23 September 2022
The NEC Group is taking the next step on its sustainability journey by trialling carbon labelling at its NEC and ICC venues, led by in-house caterer Amadeus.
Introduced with the help of food technology and sustainability specialists Foodsteps, the trial is assessing the carbon impacts of 1,800 recipes sold at the venues, labelling dishes as low carbon footprint on its menus.
The project comes in collaboration with a study conducted by the West Midlands Combined Authority (WMCA) who funded the project, and the University of Birmingham (UOB) on food sustainability labelling and behaviour change.
Developed alongside scientists and academics at the University of Cambridge, Foodsteps offers a cloud-based platform, as well as labelling capability and QR codes.

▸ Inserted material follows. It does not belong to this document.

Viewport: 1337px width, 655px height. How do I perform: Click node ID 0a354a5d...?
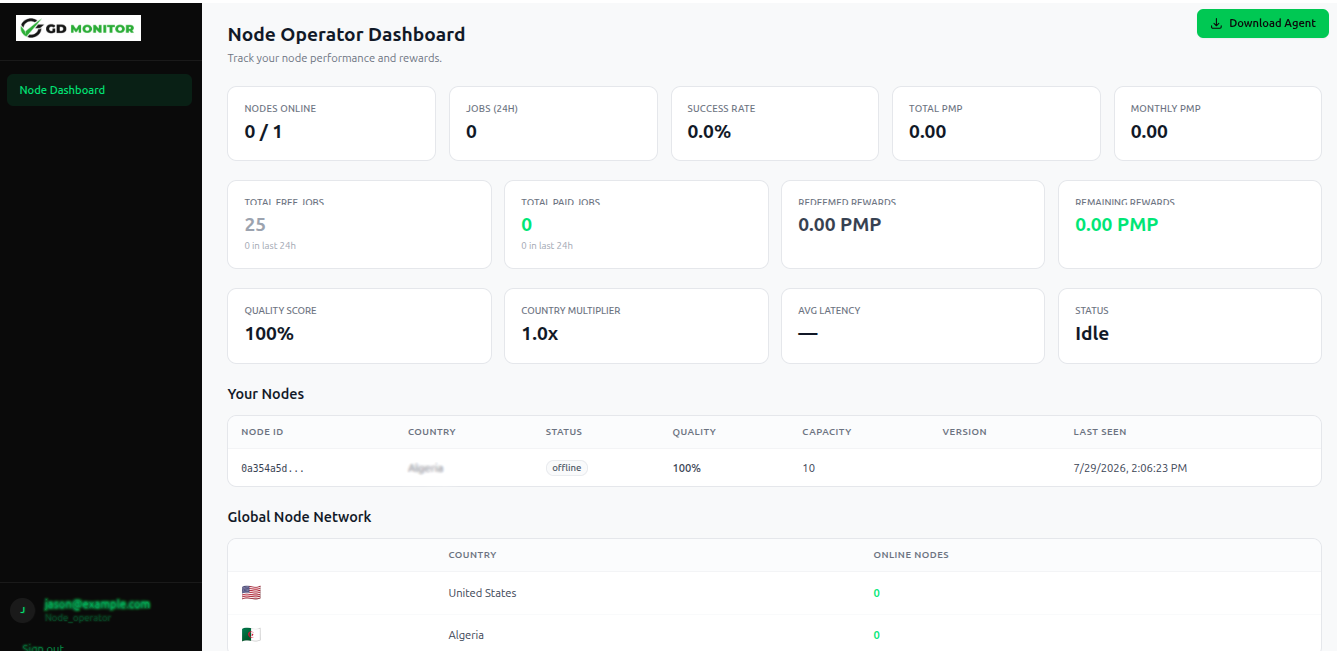click(273, 468)
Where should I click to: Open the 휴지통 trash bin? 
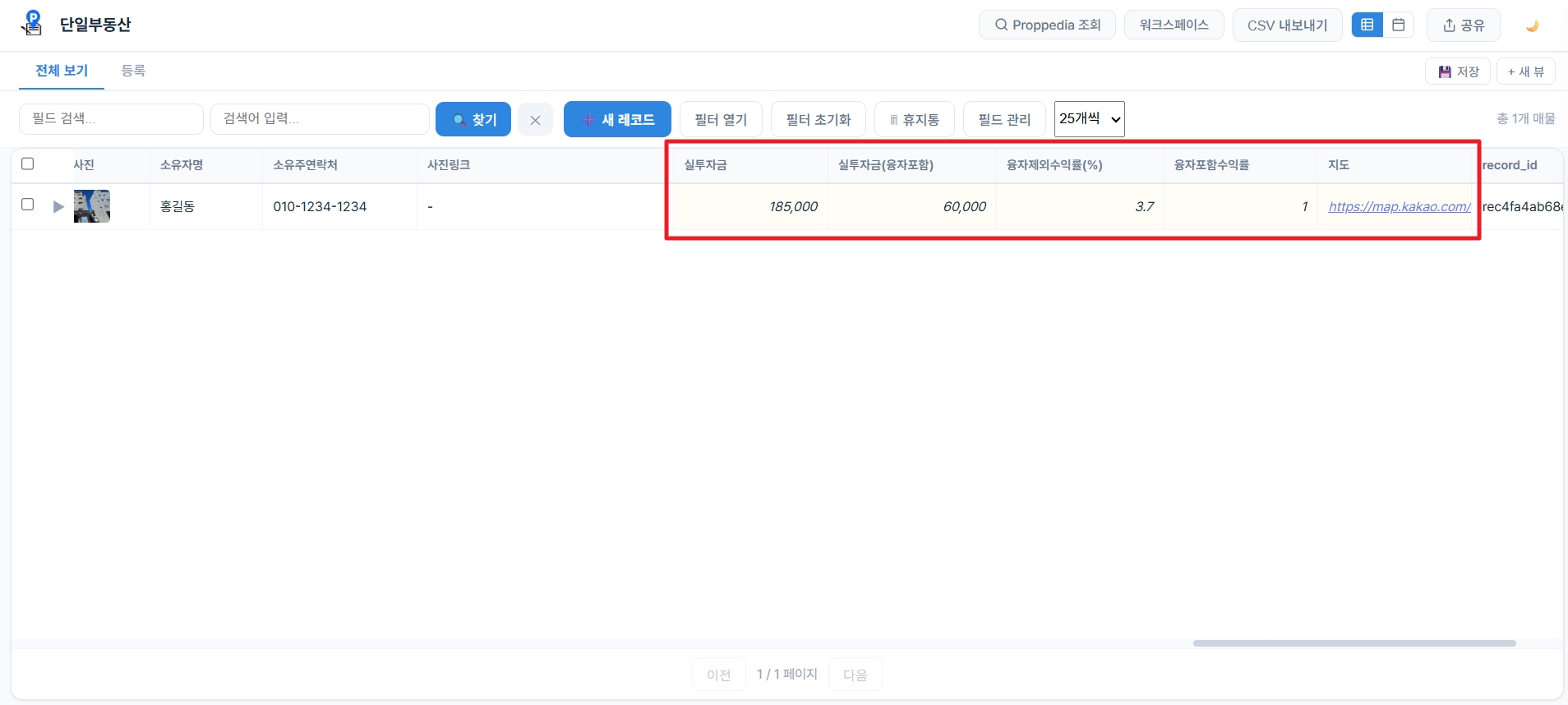915,120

On the platform, food providers can upload recipes and view the sustainability impact of each ingredient.
It can be used to monitor targets, develop new recipes and improve a menu or product's sustainability.
The NEC venue is using its digital screens to direct customers towards this sustainability information, allowing event goers the capability to easily check the impact of each dish. The new labels will feature in the caterer’s Edge restaurants at the NEC.
Ian Taylor, managing director for Conventions & Exhibitions at NEC Group, said: “We have a strong focus on sustainability, and we’re delighted to introduce this carbon labelling trial at the NEC and ICC.
“We know from customer feedback that our visitors love the quality of food and service at both venues, so we’re excited that our carbon labels will help them make low carbon choices and reduce their carbon footprint.”
Marc Frankl, food and beverage director for NEC Group caterer Amadeus, said: “Innovation is front and centre in our work across the live events industry.
"We’ve been looking at carbon labelling for a while, but it is something we were able to implement quicker thanks to the input of WMCA.
"We want to empower our visitors to make more sustainable choices and educate themselves about the carbon impact of food and this is a great step towards that."